Rejecting the challenge, Lord Justice Lewison said the Upper Tribunal was ‘well within the scope of its functions’ to rule out future use of the Parthenia model. Lewison noted that the Law Commission is considering how valuations can be simplified under the Leasehold Reform, Housing and Urban Development Act 1993. ‘It may be, therefore, that the holy grail will one day be found,’ he said. Enfranchisement is one of the three priority areas that will kick off the commission’s two-and-a-half-year residential leasehold project.

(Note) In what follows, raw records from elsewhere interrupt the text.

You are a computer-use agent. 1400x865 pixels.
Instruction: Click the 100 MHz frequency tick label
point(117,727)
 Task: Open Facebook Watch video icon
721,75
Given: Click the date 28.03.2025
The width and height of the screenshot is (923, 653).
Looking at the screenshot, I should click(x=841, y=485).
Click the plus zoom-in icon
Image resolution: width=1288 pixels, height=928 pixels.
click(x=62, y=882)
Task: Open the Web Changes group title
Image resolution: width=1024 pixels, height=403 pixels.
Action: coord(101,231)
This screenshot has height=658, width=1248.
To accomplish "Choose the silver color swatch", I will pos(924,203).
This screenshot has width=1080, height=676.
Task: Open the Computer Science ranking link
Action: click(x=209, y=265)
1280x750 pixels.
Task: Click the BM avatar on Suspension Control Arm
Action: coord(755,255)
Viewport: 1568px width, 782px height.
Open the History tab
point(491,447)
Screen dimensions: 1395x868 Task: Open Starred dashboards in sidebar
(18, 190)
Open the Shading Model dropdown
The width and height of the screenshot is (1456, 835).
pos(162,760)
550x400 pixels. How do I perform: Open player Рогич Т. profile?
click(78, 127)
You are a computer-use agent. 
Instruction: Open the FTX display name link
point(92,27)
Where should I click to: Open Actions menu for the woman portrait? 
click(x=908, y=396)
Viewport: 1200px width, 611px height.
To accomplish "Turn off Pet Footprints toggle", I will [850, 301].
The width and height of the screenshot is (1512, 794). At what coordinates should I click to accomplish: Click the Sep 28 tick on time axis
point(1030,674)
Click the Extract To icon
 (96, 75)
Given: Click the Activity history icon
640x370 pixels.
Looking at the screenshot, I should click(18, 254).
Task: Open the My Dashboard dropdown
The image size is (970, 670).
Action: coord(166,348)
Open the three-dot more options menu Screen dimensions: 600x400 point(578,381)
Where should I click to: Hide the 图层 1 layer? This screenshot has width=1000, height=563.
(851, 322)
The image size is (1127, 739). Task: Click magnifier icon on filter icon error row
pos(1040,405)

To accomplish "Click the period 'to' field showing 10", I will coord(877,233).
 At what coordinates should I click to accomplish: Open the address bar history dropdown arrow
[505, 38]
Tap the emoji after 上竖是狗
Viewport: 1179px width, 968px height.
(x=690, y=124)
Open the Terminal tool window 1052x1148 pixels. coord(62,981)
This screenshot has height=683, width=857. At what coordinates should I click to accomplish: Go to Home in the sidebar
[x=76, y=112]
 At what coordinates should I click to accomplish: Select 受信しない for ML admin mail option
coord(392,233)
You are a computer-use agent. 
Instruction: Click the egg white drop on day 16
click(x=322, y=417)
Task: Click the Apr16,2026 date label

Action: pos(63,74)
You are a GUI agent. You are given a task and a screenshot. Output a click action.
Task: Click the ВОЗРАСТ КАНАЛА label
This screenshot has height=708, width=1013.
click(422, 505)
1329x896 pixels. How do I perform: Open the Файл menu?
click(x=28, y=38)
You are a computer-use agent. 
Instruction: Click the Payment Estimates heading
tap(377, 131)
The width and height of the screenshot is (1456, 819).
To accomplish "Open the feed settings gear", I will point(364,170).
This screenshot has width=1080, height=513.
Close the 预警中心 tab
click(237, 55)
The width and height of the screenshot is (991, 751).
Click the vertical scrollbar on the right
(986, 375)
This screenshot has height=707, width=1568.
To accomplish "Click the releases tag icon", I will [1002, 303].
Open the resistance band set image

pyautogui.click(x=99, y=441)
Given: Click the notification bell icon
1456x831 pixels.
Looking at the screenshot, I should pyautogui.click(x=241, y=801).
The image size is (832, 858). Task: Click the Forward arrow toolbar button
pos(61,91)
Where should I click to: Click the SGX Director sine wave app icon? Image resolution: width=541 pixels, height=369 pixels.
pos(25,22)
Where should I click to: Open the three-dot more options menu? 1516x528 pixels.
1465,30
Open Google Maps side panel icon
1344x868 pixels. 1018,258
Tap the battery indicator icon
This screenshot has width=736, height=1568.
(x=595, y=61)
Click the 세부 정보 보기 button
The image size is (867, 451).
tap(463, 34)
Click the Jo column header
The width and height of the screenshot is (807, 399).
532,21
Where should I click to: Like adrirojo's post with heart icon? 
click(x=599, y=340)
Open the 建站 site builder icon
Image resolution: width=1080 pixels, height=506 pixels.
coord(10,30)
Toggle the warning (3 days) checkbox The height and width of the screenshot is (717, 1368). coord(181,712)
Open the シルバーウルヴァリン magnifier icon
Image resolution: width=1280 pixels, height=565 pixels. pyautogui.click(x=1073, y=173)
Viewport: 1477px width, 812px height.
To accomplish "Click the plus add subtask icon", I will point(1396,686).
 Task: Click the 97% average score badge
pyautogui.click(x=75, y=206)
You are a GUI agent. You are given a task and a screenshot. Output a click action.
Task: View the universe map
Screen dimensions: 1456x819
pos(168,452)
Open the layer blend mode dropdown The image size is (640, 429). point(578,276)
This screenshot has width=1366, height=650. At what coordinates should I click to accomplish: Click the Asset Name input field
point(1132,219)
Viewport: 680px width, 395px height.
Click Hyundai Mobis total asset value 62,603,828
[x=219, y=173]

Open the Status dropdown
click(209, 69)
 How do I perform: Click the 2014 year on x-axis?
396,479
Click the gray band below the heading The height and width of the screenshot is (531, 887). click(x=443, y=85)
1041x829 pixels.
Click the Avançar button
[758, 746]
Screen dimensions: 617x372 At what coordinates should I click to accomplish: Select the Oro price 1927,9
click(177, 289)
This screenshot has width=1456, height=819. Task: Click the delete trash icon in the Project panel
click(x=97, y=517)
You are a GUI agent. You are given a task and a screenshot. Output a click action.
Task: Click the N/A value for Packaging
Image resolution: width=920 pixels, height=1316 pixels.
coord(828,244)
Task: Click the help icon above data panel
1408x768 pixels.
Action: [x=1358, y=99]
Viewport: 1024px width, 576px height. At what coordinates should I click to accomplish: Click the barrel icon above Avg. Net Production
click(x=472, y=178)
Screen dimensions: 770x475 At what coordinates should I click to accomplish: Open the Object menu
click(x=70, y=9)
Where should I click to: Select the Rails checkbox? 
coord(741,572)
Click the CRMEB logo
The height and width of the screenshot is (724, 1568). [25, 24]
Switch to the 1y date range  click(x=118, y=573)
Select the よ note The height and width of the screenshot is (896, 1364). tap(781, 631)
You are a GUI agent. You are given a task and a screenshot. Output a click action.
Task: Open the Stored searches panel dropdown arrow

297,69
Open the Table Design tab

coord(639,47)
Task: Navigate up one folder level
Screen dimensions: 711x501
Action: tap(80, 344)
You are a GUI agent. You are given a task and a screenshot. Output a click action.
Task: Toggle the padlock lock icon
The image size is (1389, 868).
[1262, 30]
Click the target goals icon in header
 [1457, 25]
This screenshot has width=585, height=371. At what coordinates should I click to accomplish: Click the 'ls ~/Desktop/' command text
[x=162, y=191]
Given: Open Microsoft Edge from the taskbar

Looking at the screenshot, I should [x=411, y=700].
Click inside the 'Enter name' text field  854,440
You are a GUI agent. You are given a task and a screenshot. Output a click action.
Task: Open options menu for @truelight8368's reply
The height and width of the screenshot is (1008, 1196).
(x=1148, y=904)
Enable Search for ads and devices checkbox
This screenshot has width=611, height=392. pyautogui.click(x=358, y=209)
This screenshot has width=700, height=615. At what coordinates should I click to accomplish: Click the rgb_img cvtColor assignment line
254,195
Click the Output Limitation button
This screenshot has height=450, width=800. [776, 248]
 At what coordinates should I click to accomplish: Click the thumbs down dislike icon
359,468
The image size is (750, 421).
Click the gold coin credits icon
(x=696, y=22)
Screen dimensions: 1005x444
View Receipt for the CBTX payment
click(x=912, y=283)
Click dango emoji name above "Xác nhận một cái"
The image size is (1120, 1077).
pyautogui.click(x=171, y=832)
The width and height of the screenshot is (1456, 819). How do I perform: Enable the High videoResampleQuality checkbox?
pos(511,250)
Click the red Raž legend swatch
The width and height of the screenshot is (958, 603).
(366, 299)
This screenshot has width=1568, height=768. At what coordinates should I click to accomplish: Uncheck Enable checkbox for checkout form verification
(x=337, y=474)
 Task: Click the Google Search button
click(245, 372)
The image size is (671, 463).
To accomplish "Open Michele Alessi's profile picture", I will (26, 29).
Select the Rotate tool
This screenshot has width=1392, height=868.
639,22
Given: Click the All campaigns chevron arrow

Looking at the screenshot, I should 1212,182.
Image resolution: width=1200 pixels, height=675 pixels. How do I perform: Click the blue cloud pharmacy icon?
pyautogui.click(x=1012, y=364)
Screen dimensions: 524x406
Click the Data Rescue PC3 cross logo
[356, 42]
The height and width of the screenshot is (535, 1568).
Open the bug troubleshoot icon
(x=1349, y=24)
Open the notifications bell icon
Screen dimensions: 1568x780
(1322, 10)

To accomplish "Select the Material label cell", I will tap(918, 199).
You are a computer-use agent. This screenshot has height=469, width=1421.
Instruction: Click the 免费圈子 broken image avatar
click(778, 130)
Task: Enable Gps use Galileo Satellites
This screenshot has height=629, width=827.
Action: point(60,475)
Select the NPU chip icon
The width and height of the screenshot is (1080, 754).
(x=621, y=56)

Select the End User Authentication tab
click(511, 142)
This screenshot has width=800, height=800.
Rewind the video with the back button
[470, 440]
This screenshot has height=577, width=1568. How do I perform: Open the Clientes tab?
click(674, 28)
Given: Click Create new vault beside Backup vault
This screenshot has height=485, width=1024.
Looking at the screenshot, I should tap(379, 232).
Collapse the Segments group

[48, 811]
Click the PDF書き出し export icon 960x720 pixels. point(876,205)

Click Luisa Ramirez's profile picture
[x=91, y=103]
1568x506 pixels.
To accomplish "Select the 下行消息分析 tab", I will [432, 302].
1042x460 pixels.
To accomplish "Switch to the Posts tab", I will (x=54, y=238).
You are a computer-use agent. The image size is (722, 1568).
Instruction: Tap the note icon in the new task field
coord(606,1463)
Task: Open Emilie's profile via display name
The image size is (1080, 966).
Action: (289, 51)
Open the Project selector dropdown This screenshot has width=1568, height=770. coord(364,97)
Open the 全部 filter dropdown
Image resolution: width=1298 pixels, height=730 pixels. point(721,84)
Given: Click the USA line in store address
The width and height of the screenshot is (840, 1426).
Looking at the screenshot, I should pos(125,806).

London firm Pemberton Greenish, which represented The Sloane Stanley Estate, said the best way to determine relativity has been a ‘vexed question’. The firm added: ‘Although the Gerald Eve graph is not perfect, it has been accepted as the least-unreliable method, along with that promulgated by Savills which takes as its starting point the value indicated by a graph it has produced showing the relationship between a lease with the benefit of the right to extend relative to the value of the freehold interest (so called “real world relativity”), and then applying a deduction to reflect the assumed lack of any right to extend.’

John Stephenson, Bircham Dyson Bell’s head of leasehold enfranchisement, said the Gerald Eve graph will continue to be used ‘until a more accurate valuation method is tested in the tribunal or the government intercedes with an amendment to the legislation’.